Revenue increased around 45% from a year earlier to $8.8 billion, topping analysts' expectations of $8.5 billion. The company attributed the stronger-than-expected sales performance in part to growth in Brazil and Mexico, citing a 35% rise in gross merchandise value in those markets on a currency-neutral basis.

Operating income - earnings before interest and taxes (EBIT) - rose roughly 8% to $889 million, close to the estimate of $891 million. However, EBIT margin declined to 10.1% from 13.5% a year prior, reflecting a wider squeeze on profitability as the company absorbed higher operating and credit costs.

Leandro Cuccioli, MercadoLibre's senior vice president of investor relations, told Reuters the drop in profit was driven by margin compression related to the company's decision to step up investments intended to support long-term performance. He highlighted several specific initiatives: issuing more credit cards, which increases provisions; expanding free-shipping offerings; and plans to grow direct sales to customers, a format known as 1P.

The firm's credit portfolio expanded significantly, jumping about 90% year-on-year to $12.5 billion. Credit performance indicators showed a 15-to-90-day delinquency rate of 7.6%, slightly higher than the 7.4% recorded a year earlier. Separately, total payment volume processed in the acquiring business rose roughly 40%.

Investors and analysts have been weighing how MercadoLibre's heavier spending will affect near-term profits and how long it might take margins to recover. On that question, Cuccioli framed the opportunity as nascent, saying the company believes penetration of online purchases across its markets remains early-stage. "In soccer terms, we are still in minute 15 of the first half of the market development," he said.

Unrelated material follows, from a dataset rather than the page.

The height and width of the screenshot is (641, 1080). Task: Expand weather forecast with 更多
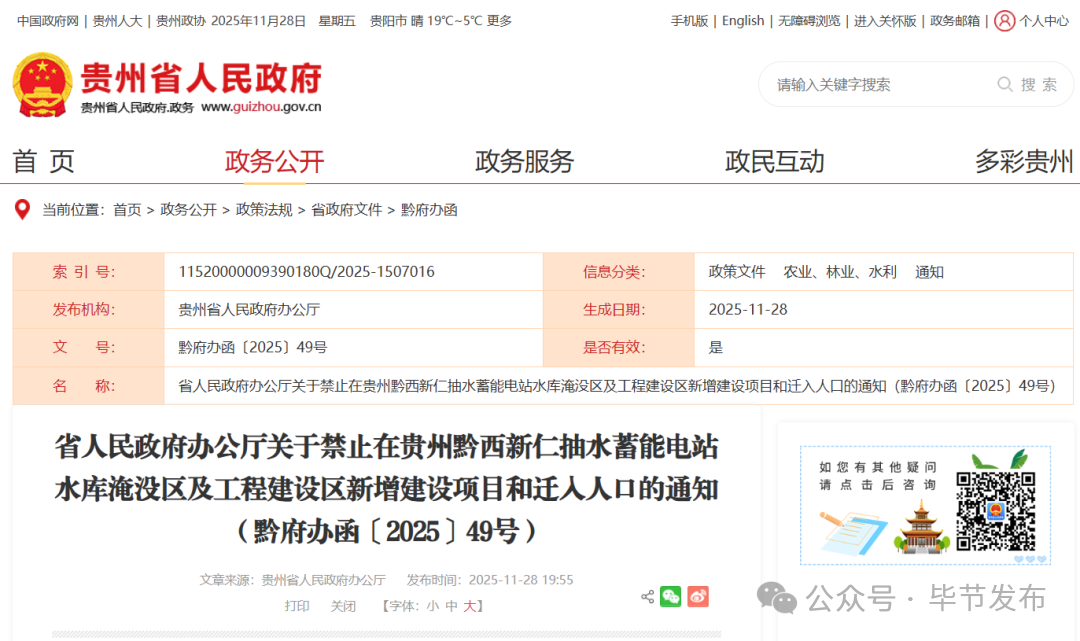[499, 21]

Cuccioli also addressed the company's Venezuelan operations, which have been reported separately from consolidated results since 2017. He said those operations "have not changed much in the latest months." The executive noted that while Venezuela was once an important market for MercadoLibre and could become important again, it is currently not material to the company's broader operations.


Market reaction to the quarter reflected the mixed nature of the results: revenue strength and expanding card and payments volumes contrasted with compressed margins and a profit miss. The company remains focused on growth initiatives that management characterizes as investments for long-term performance while acknowledging short-term pressure on profitability.

Risks

  • Margin compression from increased spending on credit, logistics and direct sales could continue to weigh on short-term profitability - this impacts the e-commerce and fintech sectors.
  • Rising credit exposure and a higher delinquency rate on the expanded credit portfolio introduce potential credit risk to the payments and lending segments; the 15-to-90-day delinquency rate rose to 7.6%.
  • Venezuela remains an uncertain and currently immaterial market for the company; changes in the country could alter its potential contribution but it is not presently material to consolidated operations.